American Investment Accountability Act
Introduced on July 22, 2025 by Elise M. Stefanik
Sponsors
House Votes
Senate Votes
AI Summary
This bill makes the federal government track U.S. money flowing into companies tied to certain “countries of concern,” like China (including Hong Kong and Macau), Russia, Iran, North Korea, Cuba, and Venezuela. It focuses on companies based in, controlled by, or influenced by those governments, and those linked to sanctioned groups.
The Commerce and Treasury Departments must send regular reports to Congress on U.S. investments in these places. They must show totals by industry and by the U.S. state where the money came from, and include investments routed through offshore financial centers. The reports count bigger deals, such as direct investments over $5 million (or $10 million total) and portfolio investments over $10 million (or $25 million total). The first reports are due within one year, then every 90 days, covering the prior period. The SEC must also report when large U.S. companies spin off businesses that operate in these countries, form joint ventures, do mergers or acquisitions with covered entities, or expand operations there above set dollar amounts.
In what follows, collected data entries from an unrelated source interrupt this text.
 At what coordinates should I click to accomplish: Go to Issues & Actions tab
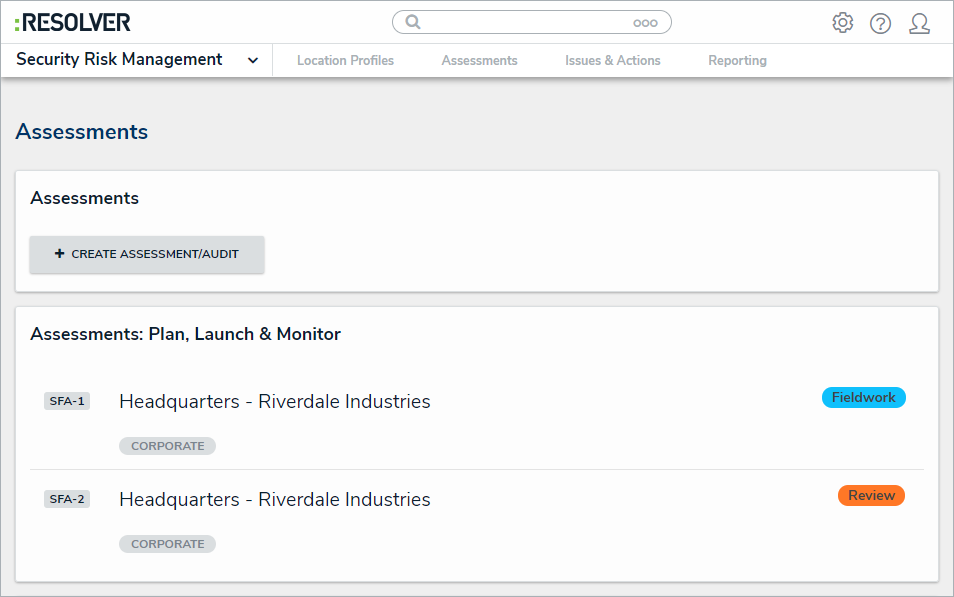pyautogui.click(x=612, y=60)
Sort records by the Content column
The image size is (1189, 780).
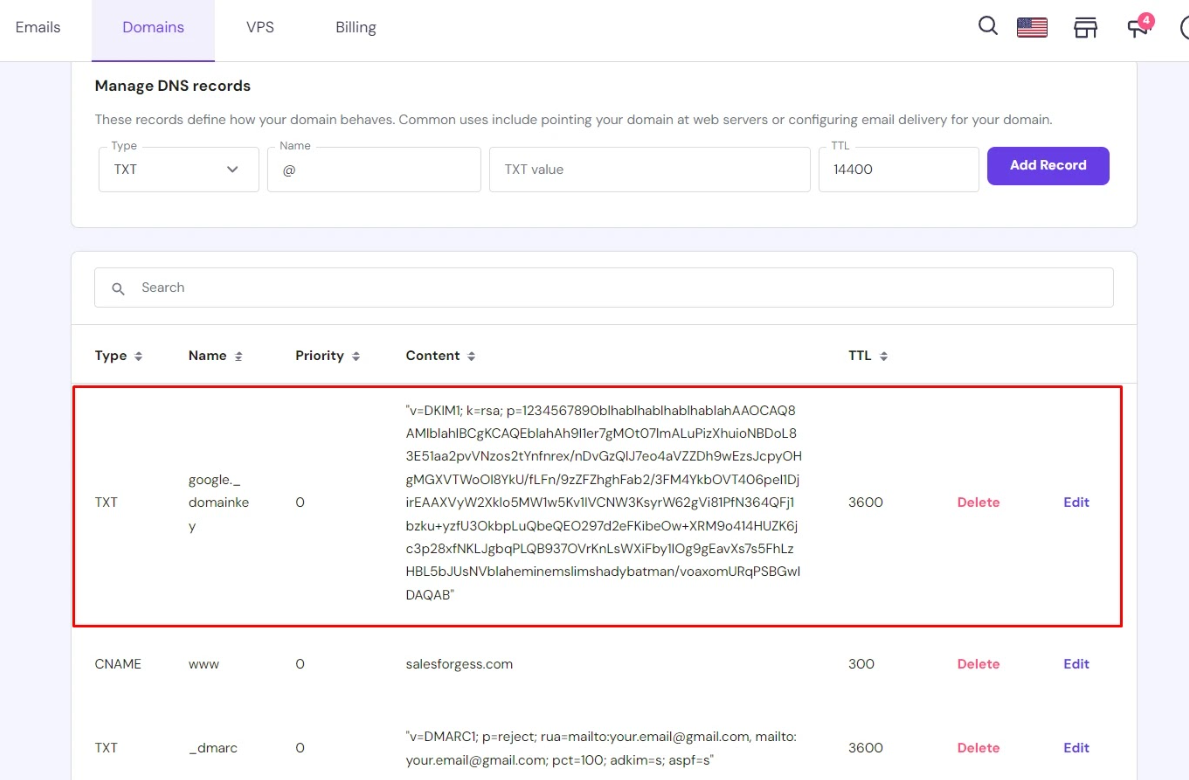440,355
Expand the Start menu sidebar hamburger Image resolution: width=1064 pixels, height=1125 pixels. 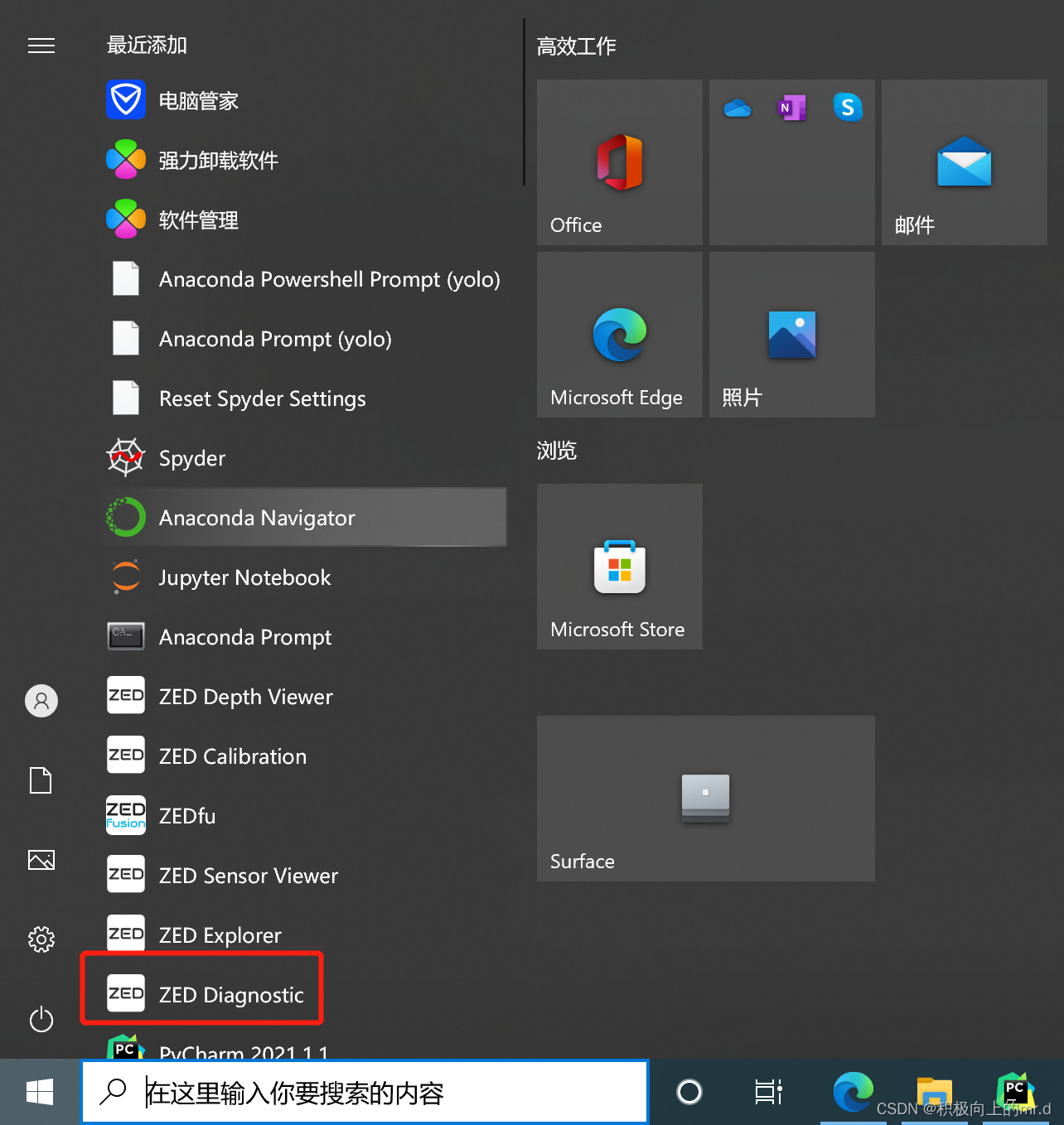coord(41,46)
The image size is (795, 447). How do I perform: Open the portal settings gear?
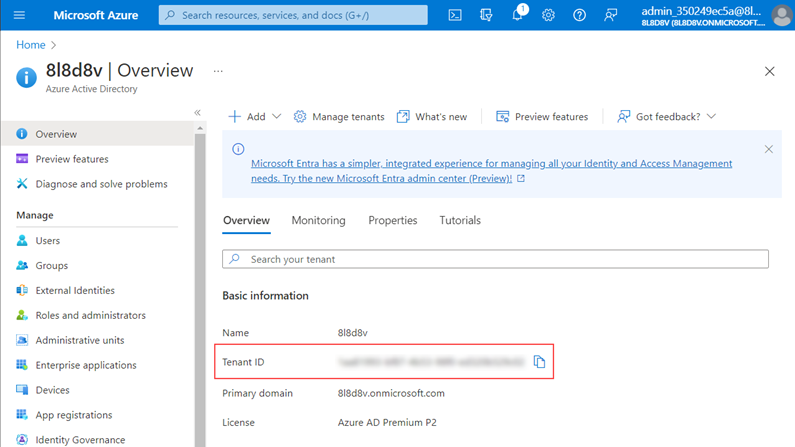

Small businesses are not included in this “large company” group.
Key points
- Who is affected: U.S. investors and large U.S. companies; agencies reporting to Congress.
- What changes: Regular tracking and reporting of U.S. direct and portfolio investments in listed countries, including big deals and corporate moves like joint ventures and mergers.
- When: First reports due within one year of enactment, then every 90 days, covering the previous year or quarter.